Ch15 - 15.03 - Risk Mitigation Strategies Flashcards
Risk Mitigation Strategies
- Mitigate the risk (mitigation)
- Accept the risk (acceptance)
- Transfer the risk (transference)
- Avoid the risk (risk avoidance)
- Deter the risk (deterrence)
- Mitigate the risk (mitigation)
The first way to deal with the risk is by mitigating it. Mitigation involves implementing a security control that protects the asset from the threat. For example, to protect against hard drive failure on the web server, you could purchase a RAID solution.
- Accept the risk (acceptance)
Another way to handle the risk is to accept it. Accepting the risk means that you do not implement any solution to protect against the threat because you are satisfied that the chances of the threat occurring and the impact of the threat do not warrant the cost of implementing a security control.

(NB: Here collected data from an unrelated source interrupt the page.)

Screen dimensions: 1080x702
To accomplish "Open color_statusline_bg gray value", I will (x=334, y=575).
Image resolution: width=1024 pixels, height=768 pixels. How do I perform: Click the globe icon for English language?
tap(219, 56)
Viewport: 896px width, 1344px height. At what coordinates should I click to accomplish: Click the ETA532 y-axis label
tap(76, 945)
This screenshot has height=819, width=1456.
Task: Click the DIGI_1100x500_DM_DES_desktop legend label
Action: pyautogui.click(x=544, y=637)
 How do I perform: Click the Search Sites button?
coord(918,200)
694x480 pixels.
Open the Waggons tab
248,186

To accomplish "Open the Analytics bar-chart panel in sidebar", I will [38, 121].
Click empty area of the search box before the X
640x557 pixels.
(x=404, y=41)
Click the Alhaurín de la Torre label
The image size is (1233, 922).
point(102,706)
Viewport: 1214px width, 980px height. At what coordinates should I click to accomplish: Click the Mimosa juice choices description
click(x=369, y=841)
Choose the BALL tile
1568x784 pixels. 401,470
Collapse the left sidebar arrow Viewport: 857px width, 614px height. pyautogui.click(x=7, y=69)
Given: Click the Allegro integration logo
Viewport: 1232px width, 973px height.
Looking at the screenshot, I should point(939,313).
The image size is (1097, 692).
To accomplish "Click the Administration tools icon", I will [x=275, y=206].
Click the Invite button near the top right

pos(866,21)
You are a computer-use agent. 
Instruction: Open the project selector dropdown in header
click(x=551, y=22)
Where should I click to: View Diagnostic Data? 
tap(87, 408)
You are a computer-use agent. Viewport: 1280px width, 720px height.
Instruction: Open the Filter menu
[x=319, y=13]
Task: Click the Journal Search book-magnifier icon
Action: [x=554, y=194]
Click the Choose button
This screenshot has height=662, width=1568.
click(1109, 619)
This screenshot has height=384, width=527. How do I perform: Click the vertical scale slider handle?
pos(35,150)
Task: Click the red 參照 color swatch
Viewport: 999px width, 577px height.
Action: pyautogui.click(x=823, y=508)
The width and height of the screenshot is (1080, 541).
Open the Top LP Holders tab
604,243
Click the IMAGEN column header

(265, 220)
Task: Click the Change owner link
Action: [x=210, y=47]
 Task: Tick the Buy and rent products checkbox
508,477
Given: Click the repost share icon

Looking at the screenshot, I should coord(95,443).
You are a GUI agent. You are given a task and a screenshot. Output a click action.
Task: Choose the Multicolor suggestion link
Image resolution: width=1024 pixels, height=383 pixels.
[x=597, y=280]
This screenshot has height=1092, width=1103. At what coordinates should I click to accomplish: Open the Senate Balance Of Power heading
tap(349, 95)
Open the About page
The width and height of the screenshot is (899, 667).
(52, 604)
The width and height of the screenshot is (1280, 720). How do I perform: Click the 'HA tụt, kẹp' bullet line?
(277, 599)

- Transfer the risk (transference)
You can also look at transferring the risk, which means you make the threat somebody else’s problem! For example, you may get insurance that helps you recover from the security incident.
- Avoid the risk (risk avoidance)
Risk avoidance is the idea that whatever the activity is that puts you at risk, you decide not to perform that activity any more in order to avoid the risk. For example, having an e-commerce web site to earn revenue puts you at risk of attack from sources on the Internet—you can avoid this by not selling products
online (but you also lose the revenue).
- Deter the risk (deterrence)
Not as common an approach to dealing with risk is to deter the risk. An example of deterring a risk is to threaten punishment (typically legal punishment) to anyone who attacks the asset—you are deterring the event from occurring.